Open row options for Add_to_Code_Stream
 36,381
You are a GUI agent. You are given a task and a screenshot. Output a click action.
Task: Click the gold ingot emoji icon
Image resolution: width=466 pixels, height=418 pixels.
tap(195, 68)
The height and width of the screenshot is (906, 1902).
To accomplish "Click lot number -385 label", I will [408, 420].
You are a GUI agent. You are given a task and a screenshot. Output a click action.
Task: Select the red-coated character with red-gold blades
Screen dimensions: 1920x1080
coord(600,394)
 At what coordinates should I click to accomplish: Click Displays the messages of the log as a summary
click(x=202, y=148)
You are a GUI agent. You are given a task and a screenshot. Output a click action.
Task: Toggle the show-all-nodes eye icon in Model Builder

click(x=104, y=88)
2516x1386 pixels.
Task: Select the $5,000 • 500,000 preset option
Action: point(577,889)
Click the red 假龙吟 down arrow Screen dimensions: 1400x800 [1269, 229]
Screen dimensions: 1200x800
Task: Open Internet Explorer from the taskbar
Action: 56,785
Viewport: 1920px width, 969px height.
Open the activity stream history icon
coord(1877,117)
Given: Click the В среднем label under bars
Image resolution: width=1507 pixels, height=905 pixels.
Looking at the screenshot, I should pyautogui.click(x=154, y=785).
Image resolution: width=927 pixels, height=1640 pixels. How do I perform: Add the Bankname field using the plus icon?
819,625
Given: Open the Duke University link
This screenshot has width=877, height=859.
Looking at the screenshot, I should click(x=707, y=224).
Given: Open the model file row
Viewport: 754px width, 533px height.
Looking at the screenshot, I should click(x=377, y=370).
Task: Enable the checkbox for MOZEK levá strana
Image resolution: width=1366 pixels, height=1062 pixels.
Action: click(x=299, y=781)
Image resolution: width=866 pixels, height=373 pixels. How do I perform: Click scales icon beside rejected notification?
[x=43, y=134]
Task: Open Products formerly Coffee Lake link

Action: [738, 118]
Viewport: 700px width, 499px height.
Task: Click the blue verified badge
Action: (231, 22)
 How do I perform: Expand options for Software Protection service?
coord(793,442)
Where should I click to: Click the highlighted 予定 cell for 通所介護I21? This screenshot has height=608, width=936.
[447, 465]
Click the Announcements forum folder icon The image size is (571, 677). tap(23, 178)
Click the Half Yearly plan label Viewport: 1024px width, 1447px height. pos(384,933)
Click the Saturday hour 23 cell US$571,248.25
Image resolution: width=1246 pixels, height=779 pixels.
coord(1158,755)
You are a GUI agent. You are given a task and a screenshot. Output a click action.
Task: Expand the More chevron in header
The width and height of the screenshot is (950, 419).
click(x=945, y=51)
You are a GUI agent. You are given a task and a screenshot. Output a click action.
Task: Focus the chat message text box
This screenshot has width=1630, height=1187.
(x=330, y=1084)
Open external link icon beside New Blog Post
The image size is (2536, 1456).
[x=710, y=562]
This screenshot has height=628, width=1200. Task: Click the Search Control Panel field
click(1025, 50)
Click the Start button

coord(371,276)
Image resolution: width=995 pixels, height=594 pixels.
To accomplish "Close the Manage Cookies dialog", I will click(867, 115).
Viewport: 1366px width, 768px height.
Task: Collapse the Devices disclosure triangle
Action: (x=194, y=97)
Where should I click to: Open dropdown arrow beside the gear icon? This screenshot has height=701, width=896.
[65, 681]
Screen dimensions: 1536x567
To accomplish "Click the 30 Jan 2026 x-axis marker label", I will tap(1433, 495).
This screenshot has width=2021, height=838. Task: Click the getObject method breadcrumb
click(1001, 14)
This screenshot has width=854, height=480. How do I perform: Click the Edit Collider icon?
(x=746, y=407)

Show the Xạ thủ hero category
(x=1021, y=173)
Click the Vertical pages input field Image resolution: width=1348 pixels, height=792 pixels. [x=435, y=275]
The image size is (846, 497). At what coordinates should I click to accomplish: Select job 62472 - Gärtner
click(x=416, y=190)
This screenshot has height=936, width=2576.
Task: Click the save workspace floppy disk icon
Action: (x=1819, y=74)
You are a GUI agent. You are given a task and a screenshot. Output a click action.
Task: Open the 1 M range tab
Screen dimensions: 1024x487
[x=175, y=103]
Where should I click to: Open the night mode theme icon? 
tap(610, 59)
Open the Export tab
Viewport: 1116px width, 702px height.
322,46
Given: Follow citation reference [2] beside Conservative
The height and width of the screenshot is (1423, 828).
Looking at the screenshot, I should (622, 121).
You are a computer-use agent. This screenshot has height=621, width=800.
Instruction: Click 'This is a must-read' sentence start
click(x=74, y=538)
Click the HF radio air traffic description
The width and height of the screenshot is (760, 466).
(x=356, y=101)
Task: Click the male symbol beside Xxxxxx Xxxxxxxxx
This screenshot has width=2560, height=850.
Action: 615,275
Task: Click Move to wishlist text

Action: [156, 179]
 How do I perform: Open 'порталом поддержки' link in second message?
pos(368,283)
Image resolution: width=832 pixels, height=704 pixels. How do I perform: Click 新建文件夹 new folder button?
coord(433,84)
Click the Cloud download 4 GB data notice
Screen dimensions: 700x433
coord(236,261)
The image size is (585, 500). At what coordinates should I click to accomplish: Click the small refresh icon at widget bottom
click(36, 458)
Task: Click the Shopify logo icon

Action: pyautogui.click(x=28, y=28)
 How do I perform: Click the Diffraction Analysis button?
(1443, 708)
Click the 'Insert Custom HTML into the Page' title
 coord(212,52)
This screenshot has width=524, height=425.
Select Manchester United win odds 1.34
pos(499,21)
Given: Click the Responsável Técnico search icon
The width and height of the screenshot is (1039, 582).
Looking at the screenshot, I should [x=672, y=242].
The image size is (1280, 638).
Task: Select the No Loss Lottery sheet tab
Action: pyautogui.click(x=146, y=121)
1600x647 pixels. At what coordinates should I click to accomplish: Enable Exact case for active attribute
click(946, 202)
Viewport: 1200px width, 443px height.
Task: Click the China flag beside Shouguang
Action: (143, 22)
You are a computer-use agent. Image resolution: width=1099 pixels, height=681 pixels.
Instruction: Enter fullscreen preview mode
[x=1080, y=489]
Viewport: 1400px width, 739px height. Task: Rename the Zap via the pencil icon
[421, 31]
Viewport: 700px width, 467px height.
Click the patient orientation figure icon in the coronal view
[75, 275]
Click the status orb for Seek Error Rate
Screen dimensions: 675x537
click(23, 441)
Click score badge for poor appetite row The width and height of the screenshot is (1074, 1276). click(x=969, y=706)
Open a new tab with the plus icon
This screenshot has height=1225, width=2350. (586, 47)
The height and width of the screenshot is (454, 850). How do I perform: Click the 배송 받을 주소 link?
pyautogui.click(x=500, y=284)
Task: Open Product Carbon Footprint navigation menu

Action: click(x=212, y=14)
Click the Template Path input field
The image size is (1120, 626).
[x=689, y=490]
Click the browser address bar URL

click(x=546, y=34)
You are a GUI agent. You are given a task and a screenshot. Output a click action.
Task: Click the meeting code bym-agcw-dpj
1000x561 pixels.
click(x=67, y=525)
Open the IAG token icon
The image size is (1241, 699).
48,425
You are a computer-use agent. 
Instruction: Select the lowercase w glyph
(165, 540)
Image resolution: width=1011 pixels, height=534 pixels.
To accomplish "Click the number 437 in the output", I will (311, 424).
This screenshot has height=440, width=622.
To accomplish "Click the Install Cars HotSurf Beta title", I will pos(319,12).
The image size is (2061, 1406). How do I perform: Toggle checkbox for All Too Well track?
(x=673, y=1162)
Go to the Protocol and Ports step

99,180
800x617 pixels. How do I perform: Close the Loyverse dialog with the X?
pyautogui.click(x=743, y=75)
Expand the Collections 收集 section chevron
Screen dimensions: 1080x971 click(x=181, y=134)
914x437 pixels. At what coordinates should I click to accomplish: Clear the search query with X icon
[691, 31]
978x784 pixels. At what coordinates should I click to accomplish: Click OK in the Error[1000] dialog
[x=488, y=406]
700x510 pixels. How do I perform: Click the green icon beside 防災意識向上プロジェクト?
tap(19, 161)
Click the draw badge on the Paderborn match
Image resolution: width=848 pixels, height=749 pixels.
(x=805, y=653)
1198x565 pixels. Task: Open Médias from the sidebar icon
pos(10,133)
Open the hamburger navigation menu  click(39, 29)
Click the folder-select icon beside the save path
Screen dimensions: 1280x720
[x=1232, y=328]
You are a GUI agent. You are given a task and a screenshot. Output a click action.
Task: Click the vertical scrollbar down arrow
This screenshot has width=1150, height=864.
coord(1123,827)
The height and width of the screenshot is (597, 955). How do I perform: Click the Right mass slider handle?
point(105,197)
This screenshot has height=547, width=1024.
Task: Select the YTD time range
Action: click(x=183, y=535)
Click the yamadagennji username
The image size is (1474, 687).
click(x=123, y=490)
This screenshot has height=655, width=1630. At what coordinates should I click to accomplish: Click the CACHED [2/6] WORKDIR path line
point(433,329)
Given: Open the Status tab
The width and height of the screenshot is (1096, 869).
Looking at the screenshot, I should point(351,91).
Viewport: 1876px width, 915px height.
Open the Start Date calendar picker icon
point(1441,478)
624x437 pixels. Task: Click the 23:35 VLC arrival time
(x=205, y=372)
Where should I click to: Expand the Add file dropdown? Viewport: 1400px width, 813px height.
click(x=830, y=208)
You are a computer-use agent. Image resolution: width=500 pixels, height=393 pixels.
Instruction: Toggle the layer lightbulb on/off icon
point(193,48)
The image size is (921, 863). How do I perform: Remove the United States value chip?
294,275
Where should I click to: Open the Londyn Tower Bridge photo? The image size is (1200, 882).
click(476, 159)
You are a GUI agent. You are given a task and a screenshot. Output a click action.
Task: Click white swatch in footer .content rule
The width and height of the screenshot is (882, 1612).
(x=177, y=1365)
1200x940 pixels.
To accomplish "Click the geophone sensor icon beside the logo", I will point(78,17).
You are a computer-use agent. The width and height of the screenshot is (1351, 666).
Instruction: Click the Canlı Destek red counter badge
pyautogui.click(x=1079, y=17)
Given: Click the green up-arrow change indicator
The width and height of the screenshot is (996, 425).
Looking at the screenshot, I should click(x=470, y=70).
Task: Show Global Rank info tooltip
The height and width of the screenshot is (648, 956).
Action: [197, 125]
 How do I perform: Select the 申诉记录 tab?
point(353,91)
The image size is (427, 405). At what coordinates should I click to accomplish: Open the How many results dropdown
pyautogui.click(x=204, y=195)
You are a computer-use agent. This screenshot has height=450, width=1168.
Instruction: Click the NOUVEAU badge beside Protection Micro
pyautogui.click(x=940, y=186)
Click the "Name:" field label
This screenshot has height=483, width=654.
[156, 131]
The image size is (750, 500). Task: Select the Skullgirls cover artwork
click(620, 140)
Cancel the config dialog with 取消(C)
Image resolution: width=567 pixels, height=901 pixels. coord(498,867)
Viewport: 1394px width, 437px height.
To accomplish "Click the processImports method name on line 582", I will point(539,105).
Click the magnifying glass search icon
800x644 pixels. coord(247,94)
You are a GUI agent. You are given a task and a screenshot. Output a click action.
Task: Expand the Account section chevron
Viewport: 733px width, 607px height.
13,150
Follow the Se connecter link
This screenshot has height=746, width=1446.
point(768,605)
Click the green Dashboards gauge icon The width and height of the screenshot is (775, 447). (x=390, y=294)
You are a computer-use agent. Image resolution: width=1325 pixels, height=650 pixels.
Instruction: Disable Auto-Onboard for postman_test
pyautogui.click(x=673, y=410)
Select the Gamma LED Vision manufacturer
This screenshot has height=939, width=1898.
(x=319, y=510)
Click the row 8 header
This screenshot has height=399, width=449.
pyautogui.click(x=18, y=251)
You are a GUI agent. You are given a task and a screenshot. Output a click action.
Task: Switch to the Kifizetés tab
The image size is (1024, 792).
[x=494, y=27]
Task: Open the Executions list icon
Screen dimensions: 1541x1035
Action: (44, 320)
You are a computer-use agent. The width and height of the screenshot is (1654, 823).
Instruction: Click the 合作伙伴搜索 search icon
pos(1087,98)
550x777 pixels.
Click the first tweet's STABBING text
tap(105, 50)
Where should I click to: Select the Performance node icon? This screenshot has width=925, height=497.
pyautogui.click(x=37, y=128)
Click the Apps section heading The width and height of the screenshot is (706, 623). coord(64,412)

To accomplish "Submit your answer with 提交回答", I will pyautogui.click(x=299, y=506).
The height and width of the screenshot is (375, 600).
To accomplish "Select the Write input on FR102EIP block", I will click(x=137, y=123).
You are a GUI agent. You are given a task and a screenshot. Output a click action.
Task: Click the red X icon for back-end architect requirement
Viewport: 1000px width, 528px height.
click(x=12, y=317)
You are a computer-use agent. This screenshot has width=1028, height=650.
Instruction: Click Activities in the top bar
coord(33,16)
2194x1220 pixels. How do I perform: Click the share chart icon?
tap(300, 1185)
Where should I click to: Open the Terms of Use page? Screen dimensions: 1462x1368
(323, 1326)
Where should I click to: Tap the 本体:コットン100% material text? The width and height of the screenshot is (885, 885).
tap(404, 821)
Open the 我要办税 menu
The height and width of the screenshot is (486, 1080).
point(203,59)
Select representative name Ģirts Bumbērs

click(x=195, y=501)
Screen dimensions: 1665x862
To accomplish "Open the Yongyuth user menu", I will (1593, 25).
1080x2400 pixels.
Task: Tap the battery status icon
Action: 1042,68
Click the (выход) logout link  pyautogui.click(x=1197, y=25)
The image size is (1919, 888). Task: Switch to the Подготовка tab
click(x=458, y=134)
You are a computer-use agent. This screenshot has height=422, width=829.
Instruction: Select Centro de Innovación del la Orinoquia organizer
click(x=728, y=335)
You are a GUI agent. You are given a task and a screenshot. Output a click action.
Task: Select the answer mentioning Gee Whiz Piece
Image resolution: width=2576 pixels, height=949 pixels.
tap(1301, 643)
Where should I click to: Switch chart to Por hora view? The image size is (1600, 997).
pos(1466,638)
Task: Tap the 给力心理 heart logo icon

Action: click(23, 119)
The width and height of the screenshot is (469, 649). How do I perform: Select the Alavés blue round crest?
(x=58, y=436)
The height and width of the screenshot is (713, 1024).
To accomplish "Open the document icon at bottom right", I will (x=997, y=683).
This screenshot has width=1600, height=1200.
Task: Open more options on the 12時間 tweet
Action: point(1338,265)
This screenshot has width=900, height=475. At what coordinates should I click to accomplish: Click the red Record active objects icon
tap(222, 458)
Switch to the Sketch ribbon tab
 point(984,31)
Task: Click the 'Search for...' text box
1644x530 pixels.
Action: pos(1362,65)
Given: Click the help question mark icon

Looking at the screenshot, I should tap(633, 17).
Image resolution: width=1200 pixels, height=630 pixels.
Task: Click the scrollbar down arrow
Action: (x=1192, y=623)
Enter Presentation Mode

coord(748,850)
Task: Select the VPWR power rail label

To do =
Each line in which the string "gold" is found must be copied from the data.

Your response =
Task: Click the gold ingot emoji icon
Task: Select the red-coated character with red-gold blades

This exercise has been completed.